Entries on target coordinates
****************************************

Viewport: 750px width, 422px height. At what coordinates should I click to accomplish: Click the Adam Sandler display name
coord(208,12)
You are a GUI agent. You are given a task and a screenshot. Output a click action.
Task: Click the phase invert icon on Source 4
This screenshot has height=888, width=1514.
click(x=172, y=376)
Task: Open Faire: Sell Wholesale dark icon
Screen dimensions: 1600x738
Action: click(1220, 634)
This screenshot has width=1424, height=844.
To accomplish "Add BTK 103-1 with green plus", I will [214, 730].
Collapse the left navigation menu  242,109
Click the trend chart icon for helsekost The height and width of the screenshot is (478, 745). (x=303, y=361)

****************************************

Written exercise
Swap "screenshot" for "screen image" in the listing between the lines holding "Task: Open Faire: Sell Wholesale dark icon" and "Collapse the left", inclusive. Return only those lines, with nothing else changed.

Task response
Task: Open Faire: Sell Wholesale dark icon
Screen dimensions: 1600x738
Action: click(1220, 634)
This screen image has width=1424, height=844.
To accomplish "Add BTK 103-1 with green plus", I will [214, 730].
Collapse the left navigation menu  242,109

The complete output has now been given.